### To do:
The line with "Image resolution: width=825" and each line following it, up to the final line of the data, should be set down exactly; pictures stay out.

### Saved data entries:
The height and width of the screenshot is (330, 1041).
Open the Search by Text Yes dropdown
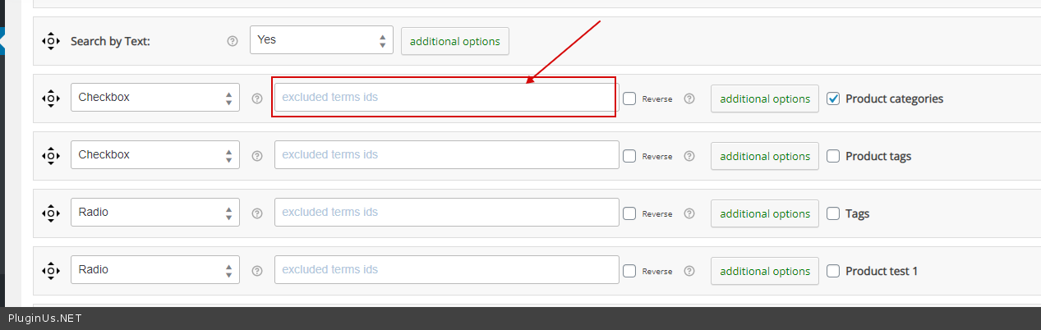coord(321,40)
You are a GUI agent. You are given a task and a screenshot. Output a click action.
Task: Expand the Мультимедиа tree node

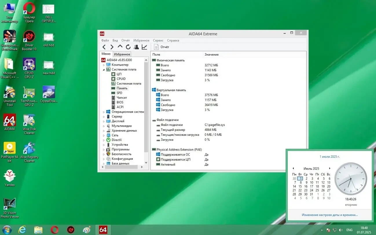pos(104,126)
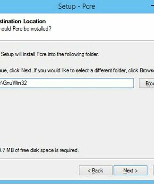Click the separator line above Back button
Screen dimensions: 154x185
coord(77,159)
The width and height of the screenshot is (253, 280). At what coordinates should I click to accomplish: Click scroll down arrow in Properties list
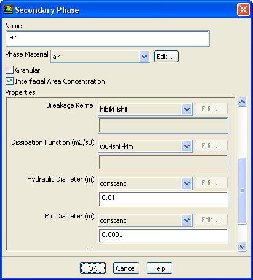pyautogui.click(x=243, y=246)
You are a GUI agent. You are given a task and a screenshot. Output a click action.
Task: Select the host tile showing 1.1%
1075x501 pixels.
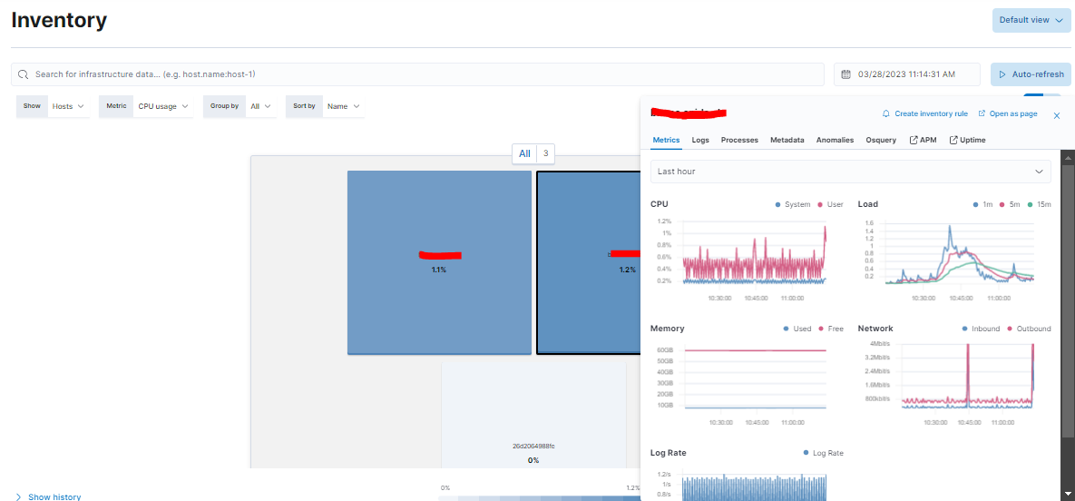point(439,262)
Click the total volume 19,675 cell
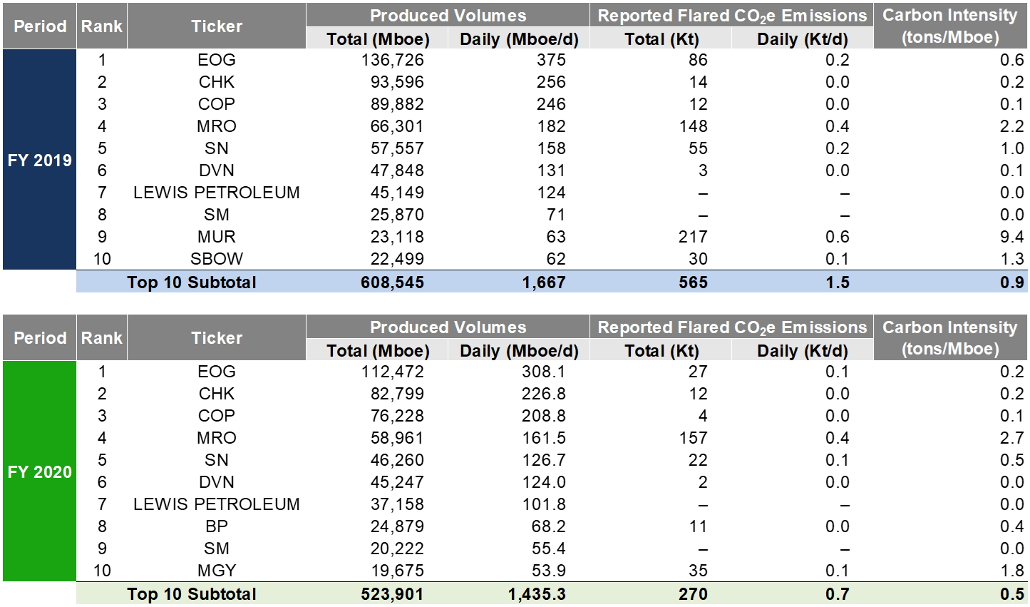1030x607 pixels. point(396,571)
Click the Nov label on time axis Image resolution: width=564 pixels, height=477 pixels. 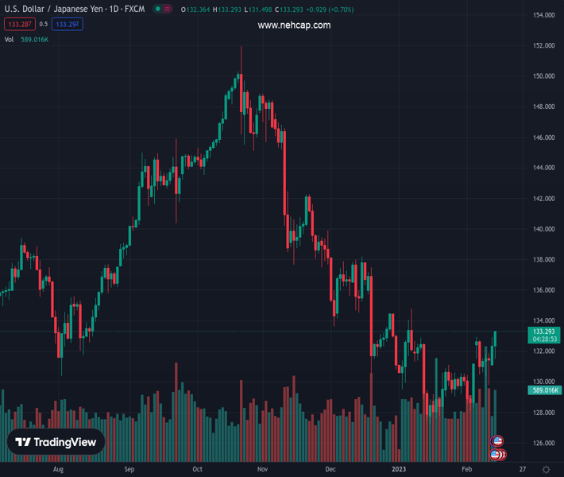262,469
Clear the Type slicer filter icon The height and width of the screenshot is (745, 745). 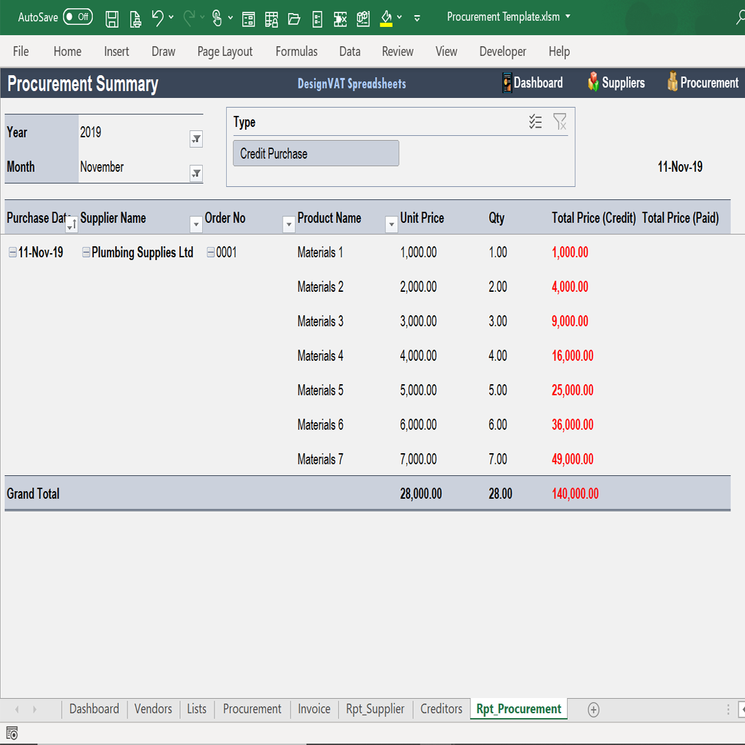point(560,121)
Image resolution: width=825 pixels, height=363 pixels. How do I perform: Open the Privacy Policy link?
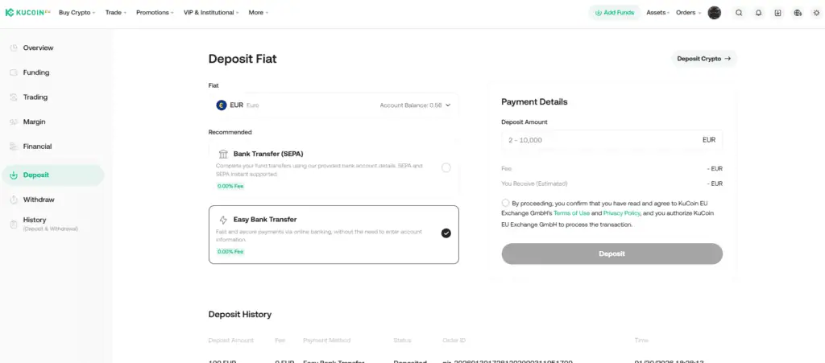pos(621,213)
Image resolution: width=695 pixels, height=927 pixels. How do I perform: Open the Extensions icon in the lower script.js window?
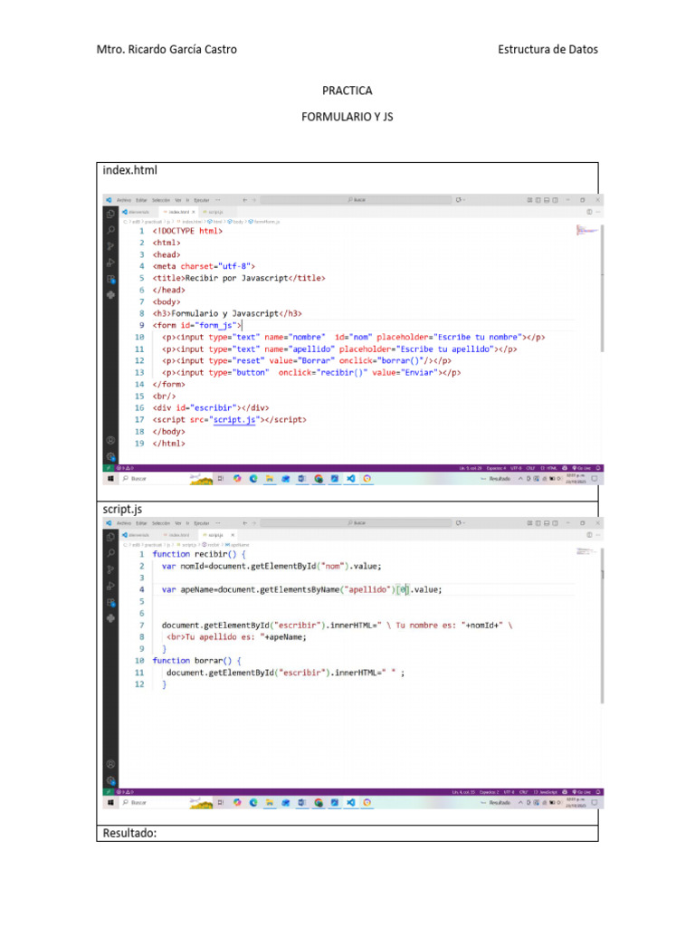pos(110,601)
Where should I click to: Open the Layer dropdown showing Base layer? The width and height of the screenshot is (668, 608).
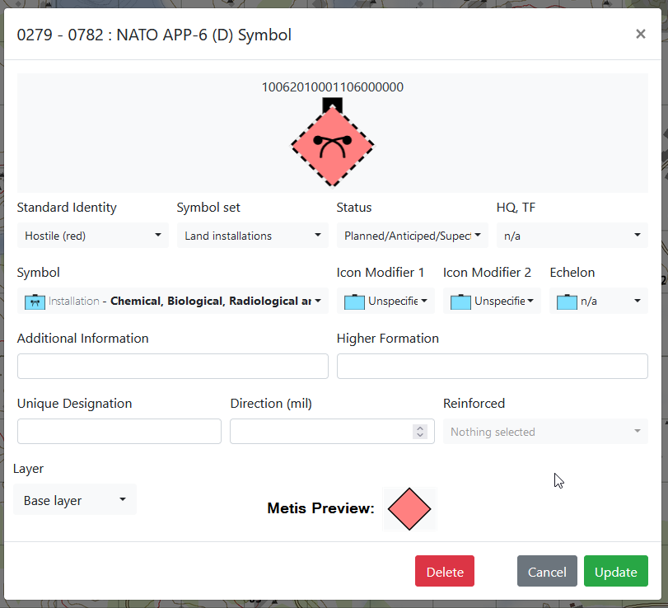(74, 499)
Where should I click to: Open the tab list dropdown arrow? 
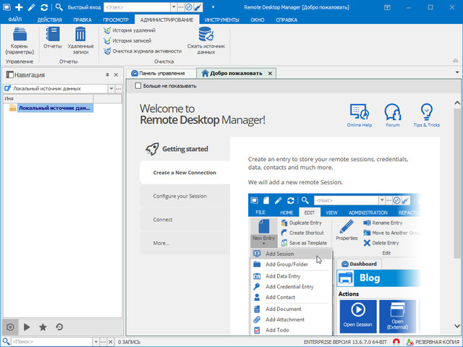(457, 73)
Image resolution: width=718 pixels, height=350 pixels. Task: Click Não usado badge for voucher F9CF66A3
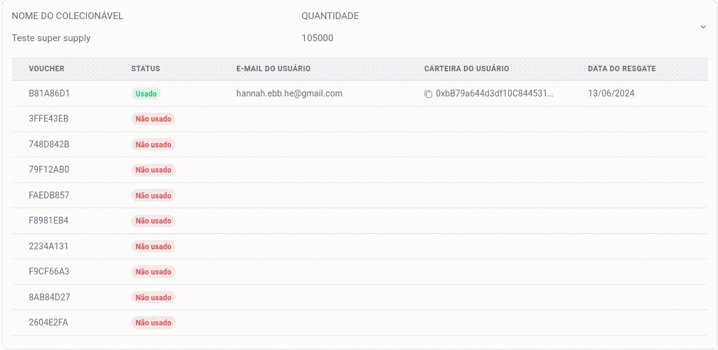(x=153, y=272)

### Written response:
Image resolution: width=825 pixels, height=363 pixels. How do I perform: Open the Privacy Policy link?
pos(621,213)
Image resolution: width=695 pixels, height=927 pixels. How do I perform: Open the Extensions icon in the lower script.js window?
pos(110,601)
Where should I click to: Open the Layer dropdown showing Base layer? The width and height of the screenshot is (668, 608).
(74, 499)
Where should I click to: Open the tab list dropdown arrow? 
(457, 73)
Image resolution: width=718 pixels, height=350 pixels. Task: Click Não usado badge for voucher F9CF66A3
(x=153, y=272)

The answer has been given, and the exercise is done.